Le temps presse néanmoins. Casino a en effet brûlé 673 millions d'euros de cash au premier trimestre et tiré sur sa ligne de crédit de 2 milliards. Il reste de la réserve. Mais peu. Les créanciers le savent. S'ils rechignent, le risque d'une perte sèche augmentera. Le Tribunal de commerce appuiera le travail des médiateurs, comme le gouvernement via le Comité interministériel de restructuration (le Ciri). Le dossier est majeur pour l'Etat dans la mesure où Casino emploie 55.000 personnes en France. Urssaf, TVA, taxes diverses : en cas de défaillance, l'Etat se transformerait lui aussi en créancier.
Raconter une histoire
Reste que la négociation suppose un projet. Un créancier qui convertit sa créance en actions adhère à un modèle économique, à la promesse que la réduction de la dette écrasera les frais financiers et augmentera le résultat du groupe, lequel pourra ensuite faire face aux échéances qui subsistent. Au final, la part en actions conservée est censée valoir quelque chose.

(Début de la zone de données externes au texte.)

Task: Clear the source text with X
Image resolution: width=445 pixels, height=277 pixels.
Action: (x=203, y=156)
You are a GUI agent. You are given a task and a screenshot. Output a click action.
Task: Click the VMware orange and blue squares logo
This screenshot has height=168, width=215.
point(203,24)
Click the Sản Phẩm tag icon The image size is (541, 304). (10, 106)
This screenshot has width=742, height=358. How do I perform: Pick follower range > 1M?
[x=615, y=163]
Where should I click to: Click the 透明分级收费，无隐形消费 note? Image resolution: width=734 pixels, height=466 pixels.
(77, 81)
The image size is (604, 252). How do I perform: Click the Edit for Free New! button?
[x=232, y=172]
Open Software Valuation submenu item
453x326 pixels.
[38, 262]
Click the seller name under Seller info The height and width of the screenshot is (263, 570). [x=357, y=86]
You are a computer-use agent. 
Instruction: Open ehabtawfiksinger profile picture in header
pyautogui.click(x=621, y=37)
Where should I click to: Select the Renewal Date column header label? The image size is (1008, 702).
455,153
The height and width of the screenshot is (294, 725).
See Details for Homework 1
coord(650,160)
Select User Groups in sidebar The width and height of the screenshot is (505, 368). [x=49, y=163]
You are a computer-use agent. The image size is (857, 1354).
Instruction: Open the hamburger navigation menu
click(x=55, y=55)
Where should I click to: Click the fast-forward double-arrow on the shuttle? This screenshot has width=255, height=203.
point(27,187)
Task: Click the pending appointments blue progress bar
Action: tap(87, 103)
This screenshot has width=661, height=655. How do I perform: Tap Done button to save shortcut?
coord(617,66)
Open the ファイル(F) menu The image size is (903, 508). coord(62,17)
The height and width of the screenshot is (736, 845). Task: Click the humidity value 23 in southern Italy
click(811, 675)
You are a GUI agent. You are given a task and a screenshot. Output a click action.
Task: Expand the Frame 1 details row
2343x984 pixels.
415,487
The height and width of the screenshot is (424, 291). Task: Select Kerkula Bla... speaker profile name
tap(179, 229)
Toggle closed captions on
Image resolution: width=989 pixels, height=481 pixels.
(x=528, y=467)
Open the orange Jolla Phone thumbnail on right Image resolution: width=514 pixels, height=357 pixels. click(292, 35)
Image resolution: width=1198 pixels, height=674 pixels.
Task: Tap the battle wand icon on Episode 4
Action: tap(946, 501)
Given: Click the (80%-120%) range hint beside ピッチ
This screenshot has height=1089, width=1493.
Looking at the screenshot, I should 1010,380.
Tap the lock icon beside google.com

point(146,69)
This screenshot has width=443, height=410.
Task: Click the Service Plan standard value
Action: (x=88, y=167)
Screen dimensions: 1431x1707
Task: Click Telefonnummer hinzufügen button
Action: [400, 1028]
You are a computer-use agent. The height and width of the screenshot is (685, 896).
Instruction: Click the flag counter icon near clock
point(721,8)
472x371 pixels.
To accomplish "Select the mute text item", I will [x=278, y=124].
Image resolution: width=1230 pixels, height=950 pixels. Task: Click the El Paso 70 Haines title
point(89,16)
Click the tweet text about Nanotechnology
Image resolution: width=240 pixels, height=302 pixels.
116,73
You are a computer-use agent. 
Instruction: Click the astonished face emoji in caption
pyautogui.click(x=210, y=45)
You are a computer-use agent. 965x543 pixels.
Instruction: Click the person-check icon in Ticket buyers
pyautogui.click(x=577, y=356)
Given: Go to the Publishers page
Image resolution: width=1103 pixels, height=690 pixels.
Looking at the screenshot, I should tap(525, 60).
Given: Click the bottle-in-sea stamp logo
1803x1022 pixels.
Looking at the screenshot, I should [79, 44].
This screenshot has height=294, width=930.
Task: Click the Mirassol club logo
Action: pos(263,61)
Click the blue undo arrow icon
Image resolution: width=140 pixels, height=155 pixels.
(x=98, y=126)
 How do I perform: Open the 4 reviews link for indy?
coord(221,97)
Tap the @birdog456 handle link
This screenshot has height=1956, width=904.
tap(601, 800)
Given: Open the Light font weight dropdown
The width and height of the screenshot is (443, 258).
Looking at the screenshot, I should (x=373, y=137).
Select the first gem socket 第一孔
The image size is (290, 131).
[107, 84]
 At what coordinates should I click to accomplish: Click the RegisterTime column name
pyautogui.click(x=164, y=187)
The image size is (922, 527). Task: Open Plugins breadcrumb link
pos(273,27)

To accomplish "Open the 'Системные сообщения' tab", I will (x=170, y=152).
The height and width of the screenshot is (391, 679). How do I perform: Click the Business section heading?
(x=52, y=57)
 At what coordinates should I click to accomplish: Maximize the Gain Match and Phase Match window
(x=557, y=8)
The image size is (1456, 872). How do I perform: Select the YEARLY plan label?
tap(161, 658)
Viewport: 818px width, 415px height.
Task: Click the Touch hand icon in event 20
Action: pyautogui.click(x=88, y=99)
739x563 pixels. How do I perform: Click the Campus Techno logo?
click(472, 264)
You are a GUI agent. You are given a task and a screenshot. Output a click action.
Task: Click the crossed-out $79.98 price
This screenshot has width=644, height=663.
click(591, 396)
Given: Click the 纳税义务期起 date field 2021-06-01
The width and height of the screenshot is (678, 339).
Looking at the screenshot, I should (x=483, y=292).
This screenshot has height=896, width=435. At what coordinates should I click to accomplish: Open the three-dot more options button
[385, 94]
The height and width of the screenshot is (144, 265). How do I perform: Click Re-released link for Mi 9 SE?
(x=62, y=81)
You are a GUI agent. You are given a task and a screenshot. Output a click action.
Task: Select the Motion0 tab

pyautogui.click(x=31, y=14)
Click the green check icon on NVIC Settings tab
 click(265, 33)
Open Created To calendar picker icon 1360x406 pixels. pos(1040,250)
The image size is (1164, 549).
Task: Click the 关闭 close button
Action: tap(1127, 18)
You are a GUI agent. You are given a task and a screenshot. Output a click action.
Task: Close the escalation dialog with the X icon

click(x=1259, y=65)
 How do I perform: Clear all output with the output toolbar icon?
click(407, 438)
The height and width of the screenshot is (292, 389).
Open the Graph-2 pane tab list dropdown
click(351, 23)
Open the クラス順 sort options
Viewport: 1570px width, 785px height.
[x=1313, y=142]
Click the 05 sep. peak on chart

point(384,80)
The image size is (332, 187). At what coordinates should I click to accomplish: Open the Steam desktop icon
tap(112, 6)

Jean-Charles Naouri pousse à la convergence des offres de Daniel Kretinsky (associé à Fimalac) et celle de Teract (In Vivo, Zouari, Pigasse, Niel). Cela devient une nécessité avec la conciliation qui exige que le PDG et propriétaire de Casino présente un plan crédible de redressement aux prêteurs. « Notre offre n'est pas contradictoire avec le projet porté par Matthieu (Pigasse Ndlr), Xavier (Niel) et Moez (Zouari) », a affirmé Daniel Kretinsky au « Point ». Moez-Alexandre Zouari a déclaré qu'il ne s'opposait pas à ce que le milliardaire tchèque prenne le contrôle de Casino. Avec ses alliés, il ne s'intéresse qu'à la France.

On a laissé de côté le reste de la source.